According to a recent study, the association between employment status and contraceptive use observed in a period before the Affordable Care Act (ACA) was not found after the ACA ended.
Employment status was associated with long-acting reversible contraceptives (LARC) methods prior to the Affordable Care Act (ACA), but not after in non-Hispanic White women, according to a recent study1.
About half of all US pregnancies are unintended, and half of these cases are seen in women not using a contraceptive. In many countries, an association has been found between employment and increased contraceptive use.
In the United States, about 50% of people receive health insurance from their employer and increased contraceptive use and lower fertility rates have been historically linked to employment in female patients. Other countries have seen associations between welfare reform and continued contraceptive access.
The ACA, which passed in 2010 and completed its planned roll out in 2014, implemented measures to reduce contraceptive loss during unemployment, such as mandated insurance coverage for contraception, employee and individual mandates to purchase insurance, Medicaid expansion, subsidies for purchasing insurance through health exchanges, and the option for children aged under 26 years to remain on parents’ insurance.
To determine the impact of the ACA on the association between employment status and LARC use, investigators conducted a cross-sectional study. Pre-ACA analysis was accomplished using survey data from 2006 to 2010, while post-ACA analysis was conducted using survey data from 2015 to 2017.
The National Survey of Family Growth (NSFG) was the survey used for both analysis cycles. The NSFG collects information on prior pregnancies, fertility status, use of contraception, marital status, family life, and men’s and women’s health.
Participants included women aged 15 to 44 years at risk for unintended pregnancy. Women who were sterile, infertile or had a partner who was infertile, abstinent for 3 months before the study, pregnant, trying to get pregnant, postpartum, or with incomplete data were excluded from the analysis.
Contraceptive use was the primary outcome of the study, measured as “Moderately effective or LARC use” or “Least effective or no contraception.” Moderately effective or LARC use included implants, oral contraceptive pills, intrauterine devices, patches, vaginal rings, injectable hormonal contraception, and diaphragm.

- RECORDS SUPPLIED:
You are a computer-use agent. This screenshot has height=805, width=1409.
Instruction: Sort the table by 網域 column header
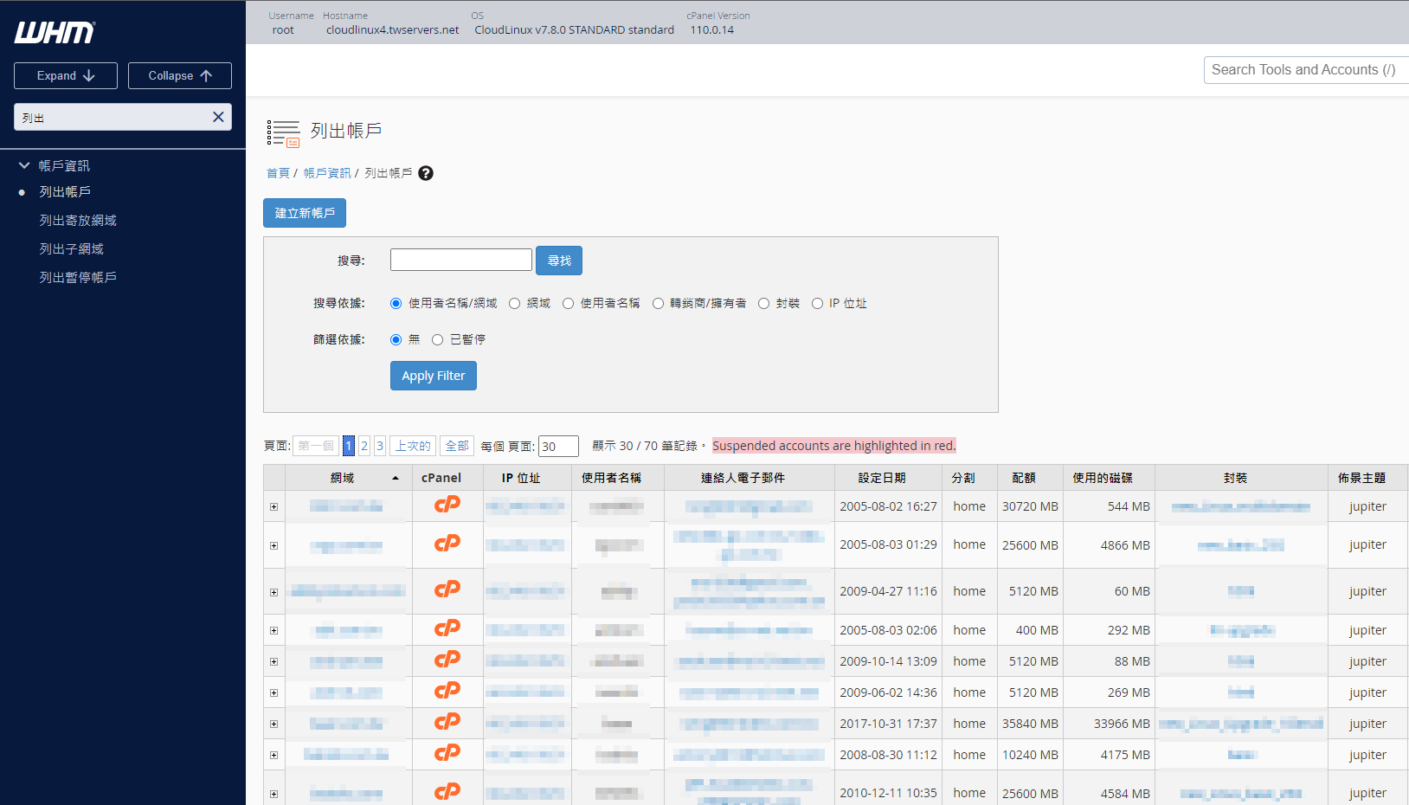click(x=343, y=478)
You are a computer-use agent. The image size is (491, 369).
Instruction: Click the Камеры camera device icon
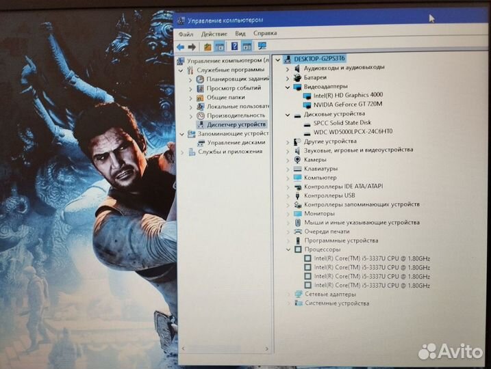click(297, 159)
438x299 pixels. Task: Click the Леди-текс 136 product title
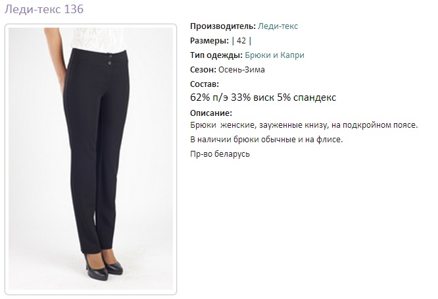coord(44,9)
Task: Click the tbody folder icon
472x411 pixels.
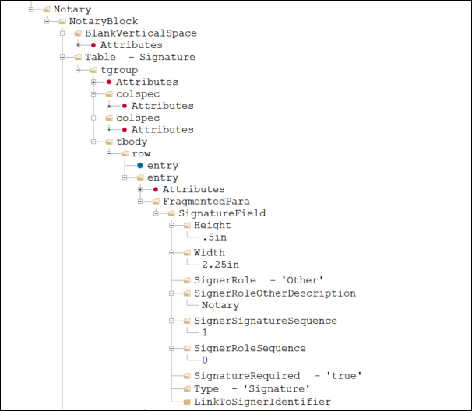Action: (109, 142)
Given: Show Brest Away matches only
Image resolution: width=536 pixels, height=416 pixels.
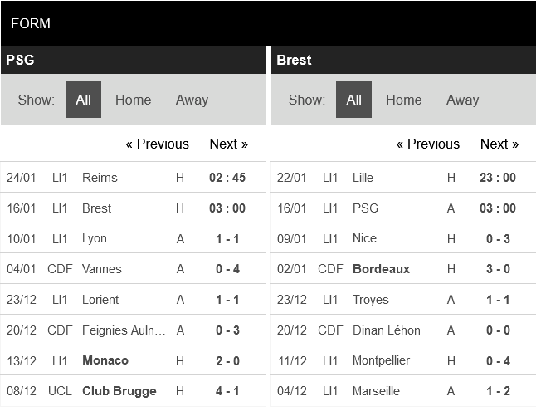Looking at the screenshot, I should tap(462, 100).
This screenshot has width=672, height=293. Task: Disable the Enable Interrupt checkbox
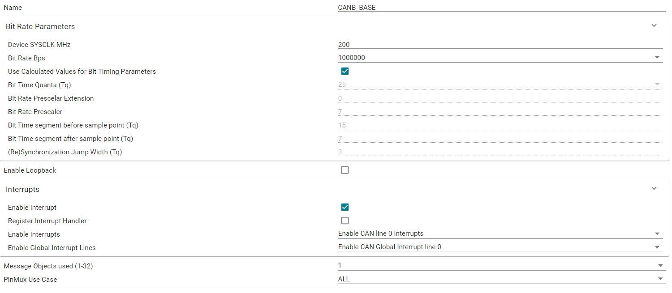[345, 207]
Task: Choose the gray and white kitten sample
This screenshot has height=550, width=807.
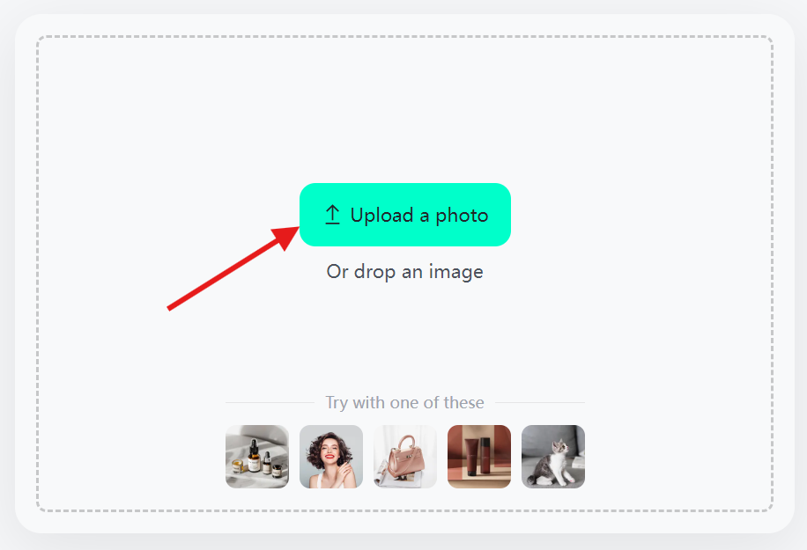Action: click(x=553, y=457)
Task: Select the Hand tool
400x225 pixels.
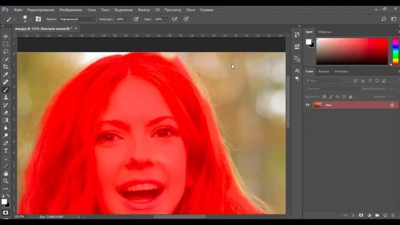Action: (6, 174)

- GOAL OF THE EXERCISE: Continue the article about employment status and contraceptive use before and after the ACA, starting from the point where it stops.

- RESPONSE TO THE EXERCISE:
Employment status at the time of the survey was collected through “yes” or “no” responses. Covariates included age, race and ethnicity, insurance coverage, total family income level, education, and relationship status.
There were 5572 women in the pre-ACA sample and 2340 women in the post-ACA sample.Moderately effective contraception use was seen in 44.8% of women in the pre-ACA sample and LARC use in 8.4%. Most women in this sample were non-Hispanic White, privately insured, and not married.
Employment status differed significantly based on age, race and ethnicity, insurance, income, and education. Moderately effective contraception or LARC was more common in employed women.
A decrease in moderately effective contraceptive use from 44.8% to 32.7% and an increase in LARC use from 8.4% to 22% was observed in the post-ACA period. Race and ethnicity, marriage status, and insurance status were similar between participants from both samples.
An association was not observed between employment status and contraceptive method in the post-ACA period, but insurance, income, and education saw similar associations as the pre-ACA period. Race and ethnicity did not significantly impact outcomes in the employed and unemployed groups in the post-ACA period.
A significant effect modification was found from race and ethnicity on the association between employment status and contraceptive method. While non-Hispanic White women in the pre-ACA sample were 55% more likely to use moderately effective contraception or LARC when employed vs unemployed, this association was not found between other racial or ethnic groups.
There was a significant difference between moderatelyeffective or LARC use vs least effectiveor no contraception use based on employment status in the pre-ACA group, but this difference was not seen in the post-ACA group. This indicated ACA was effective in expanding contraception access for unemployed women.